Степан подошел к окну, повернулся к Полежаеву спиной. Постоял так несколько минут.
«Спина какая-то… Красноречивая, — неожиданно подумал Полежаев. — С ума, что ли, сходит наш Степка? Сначала собака, потом сын, теперь вот Тамара какая-то. Семью ему надо, вот что…»
— А знаешь, что, Полежаев? — Степан резко повернулся.
Усач сделал вид что не заметил, как покраснели у приятеля глаза.
— Чего, Степан?
— А давай сегодня напьемся? Или слабо? Дела, небось, как всегда?
— А когда это мне было слабо? — просветлел Полежаев. — А дел будет меньше, если ты мне поможешь.

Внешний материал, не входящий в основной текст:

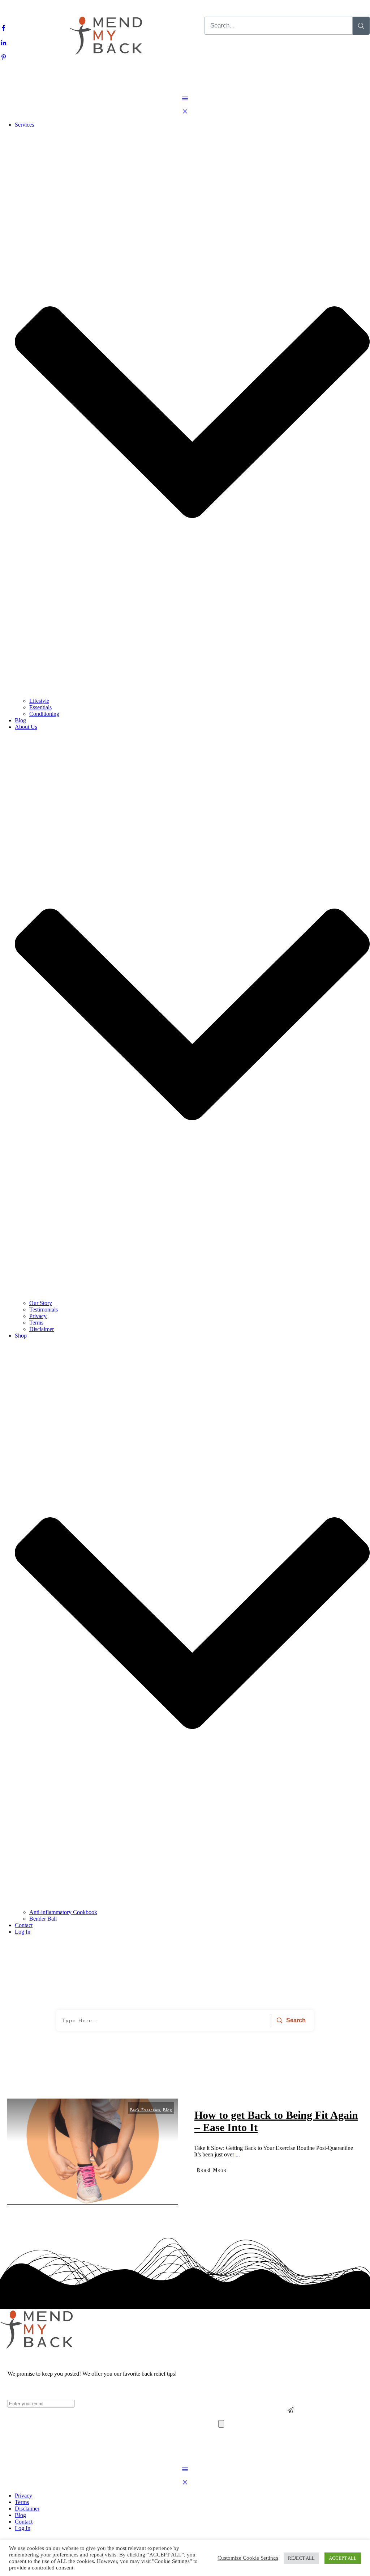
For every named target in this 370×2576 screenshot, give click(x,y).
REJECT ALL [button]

— Давай, попробую. Что там у тебя?
— Попробуй-попробуй. Тебя это от паранойи отвлечет. А то ты весь какой-то непонятный, собаки, фотки, тетки, которых я не знаю. А дельце, Степа, как раз то что надо. Мистическое, тебе понравится.

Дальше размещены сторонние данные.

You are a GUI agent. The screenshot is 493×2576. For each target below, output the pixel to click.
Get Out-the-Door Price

Слово «мистическое» показалось Степану очень длинным. Он вдруг почувствовал, как его мозг, как большая посудная губка, выжался сам собой и, едва влажный, облегченный, приготовился впитывать Полежаевскую историю.
— Это тебе не Громов с золотыми яйцами в подвале, Степушка. Тут покруче будет…

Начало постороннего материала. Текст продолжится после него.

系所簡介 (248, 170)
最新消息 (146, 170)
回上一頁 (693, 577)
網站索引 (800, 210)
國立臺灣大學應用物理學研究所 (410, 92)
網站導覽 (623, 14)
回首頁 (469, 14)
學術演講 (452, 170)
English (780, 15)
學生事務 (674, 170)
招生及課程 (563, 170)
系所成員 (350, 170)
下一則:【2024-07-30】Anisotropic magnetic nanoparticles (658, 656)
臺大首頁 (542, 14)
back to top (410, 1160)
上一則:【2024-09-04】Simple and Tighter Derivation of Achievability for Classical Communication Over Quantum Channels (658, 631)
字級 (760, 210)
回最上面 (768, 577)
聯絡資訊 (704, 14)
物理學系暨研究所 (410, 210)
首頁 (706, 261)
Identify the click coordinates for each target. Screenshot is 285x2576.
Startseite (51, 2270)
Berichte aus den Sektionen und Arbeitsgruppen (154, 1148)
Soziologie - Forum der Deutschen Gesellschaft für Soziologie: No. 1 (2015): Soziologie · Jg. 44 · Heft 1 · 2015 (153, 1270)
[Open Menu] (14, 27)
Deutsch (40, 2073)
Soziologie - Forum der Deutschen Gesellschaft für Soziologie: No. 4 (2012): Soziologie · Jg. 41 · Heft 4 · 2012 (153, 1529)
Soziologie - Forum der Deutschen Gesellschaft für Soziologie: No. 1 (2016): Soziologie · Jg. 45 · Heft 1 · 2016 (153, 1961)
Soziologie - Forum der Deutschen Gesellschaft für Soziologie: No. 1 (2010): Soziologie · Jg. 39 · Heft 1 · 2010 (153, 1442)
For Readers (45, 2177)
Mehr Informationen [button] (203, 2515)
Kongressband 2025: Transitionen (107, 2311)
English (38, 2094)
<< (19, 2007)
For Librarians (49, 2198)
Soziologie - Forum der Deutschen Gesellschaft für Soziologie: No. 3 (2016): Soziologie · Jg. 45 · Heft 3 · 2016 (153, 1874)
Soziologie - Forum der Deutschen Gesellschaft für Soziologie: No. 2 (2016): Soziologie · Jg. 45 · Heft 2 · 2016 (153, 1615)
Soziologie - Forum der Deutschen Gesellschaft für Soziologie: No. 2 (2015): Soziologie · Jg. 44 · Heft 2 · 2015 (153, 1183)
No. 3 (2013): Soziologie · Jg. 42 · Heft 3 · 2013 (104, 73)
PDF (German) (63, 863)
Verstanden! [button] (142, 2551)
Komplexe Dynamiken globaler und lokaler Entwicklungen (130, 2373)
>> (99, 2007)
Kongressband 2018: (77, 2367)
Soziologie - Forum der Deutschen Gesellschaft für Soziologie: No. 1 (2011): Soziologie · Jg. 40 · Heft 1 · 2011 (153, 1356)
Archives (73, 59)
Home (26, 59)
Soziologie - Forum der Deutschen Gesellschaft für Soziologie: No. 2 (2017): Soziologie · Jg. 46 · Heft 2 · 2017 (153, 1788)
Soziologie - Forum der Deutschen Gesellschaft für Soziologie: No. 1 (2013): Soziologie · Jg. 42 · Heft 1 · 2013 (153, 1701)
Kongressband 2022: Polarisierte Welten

Полежаев достал из кармана новую пачку сигарет и долго цеплял за прозрачный язычок, чтобы ее распечатать.
Наконец это у него получилось.
— Слушай, Степа. Рассказываю. Только предупреждаю, в этот раз орешек крепкий. Настоящей чертовщинкой попахивает. Волшебством. Ты готов?
— Готов. Валяй!
Никакого волшебства
— К нам обратился некий Александер Маркофф, будет хуже. Маркофф, с двумя «ф» на конце, — эмигрант первой волны. Очень богатый американец, которого обидели на родине его предков, то есть здесь у нас.
Так вот, господин Маркофф доверил СКБ-банку — знаешь такой, не хухры-мухры, — на хранение одну вещицу. Вещица очень дорогая, даже в чем-то бесценная.